Do you struggle with snack ideas? We do sometimes, but have found that keeping it simple is usually key. These spicy nuts are a Paleo friendly way to enjoy mixed nuts.
What Is In Those Spicy Nuts?
Have you looked at the ingredients on many packages of nuts and mixed nuts or flavored nuts? Some are better than others, but many of them are roasted in not so good for you oils and often include sugar and other ingredients that seem unnecessary. You will roast these spicy nuts yourself, which means you control all of the ingredients. We chose olive oil for a little extra flavor and kept it simple with some tasty spices and seasonings!
They’re So Addicting
Don’t be surprised when you find yourself venturing back for more! These spicy nuts are super addicting, so be kind to your belly and don’t eat too many, and even consider soaking and sprouting your nuts in advance to make them easier to digest. I like this post that explains why you should sprout and how to do it.
Your Turn To Make Our Spicy Nuts
Go ahead and roast a batch of these spicy nuts! They are addicting and a great snack for while you’re out and about on a busy day. Let us know how it goes by leaving a comment below. Also, take a photo and tag us on Instagram @realsimplegood, so we can check it out! You can also find some other yummy snack inspiration in our post – 50 Clean Eating Snacks!

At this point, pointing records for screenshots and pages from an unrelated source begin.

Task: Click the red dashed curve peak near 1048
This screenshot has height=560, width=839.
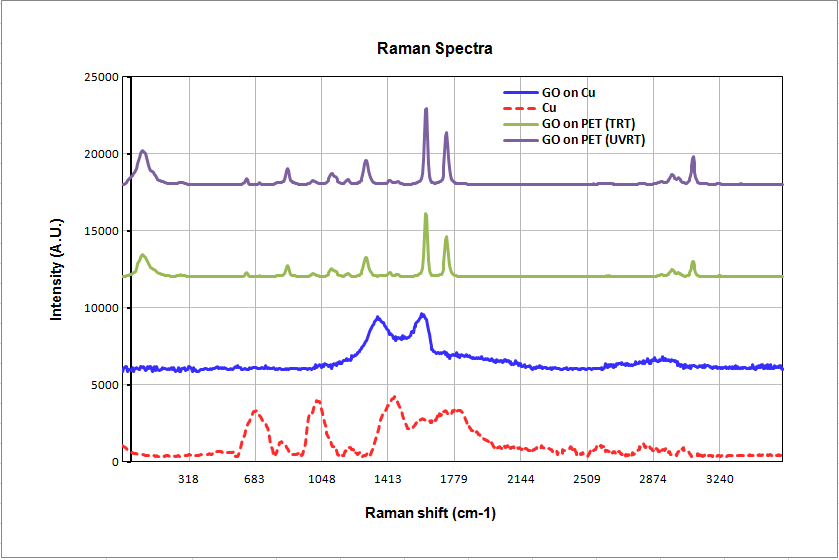Action: 318,401
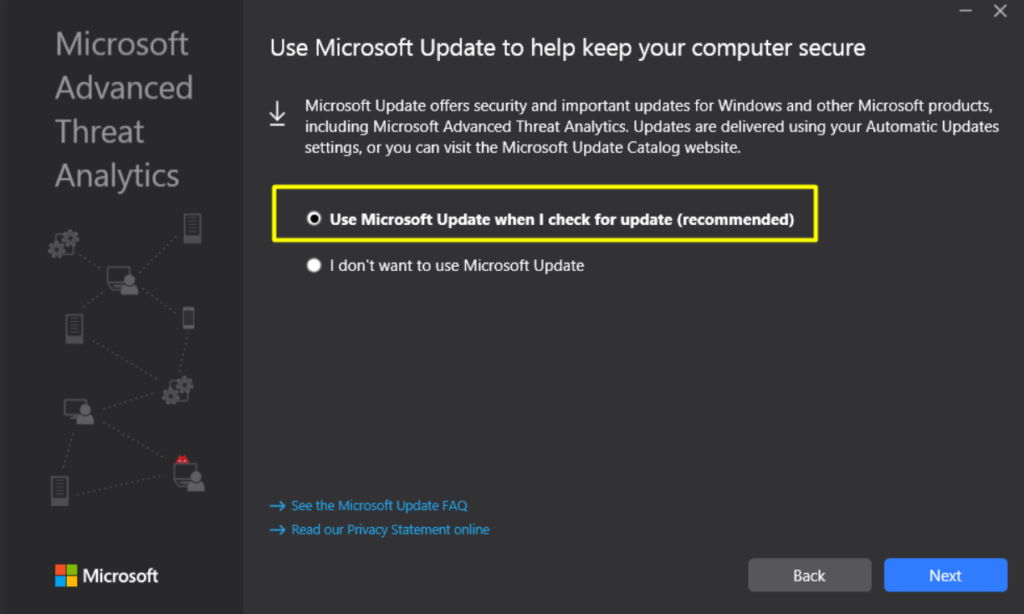Click the arrow icon before Privacy Statement link
This screenshot has width=1024, height=614.
pyautogui.click(x=278, y=530)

LIKE THIS RECIPE? CLICK HERE TO PIN IT AND TRY IT LATER!
- 1 cup almonds
- 1 cup pecans
- 1 cup cashews
- 1.5 tsp chili powder
- 1/2 tsp garlic powder
- 1/2 tsp cumin
- 1/2 tsp black pepper
- 1/2 tsp sea salt
- 1/4 tsp cayenne pepper
- 1 tablespoon olive oil
Preheat oven to 350 degrees Fahrenheit and line a baking pan with parchment paper. Place nuts in single layer on the baking pan. Place in oven to roast for 15 minutes, turning halfway through.
While nuts are roasting, prepare spice mixture by combining chili powder, garlic powder, cumin, black pepper, salt and cayenne pepper in a small bowl.
Remove nuts from oven and allow to cool. Transfer to a bowl and coat nuts with olive oil, then coat with spice mixture.
Store in an airtight container at room temperature.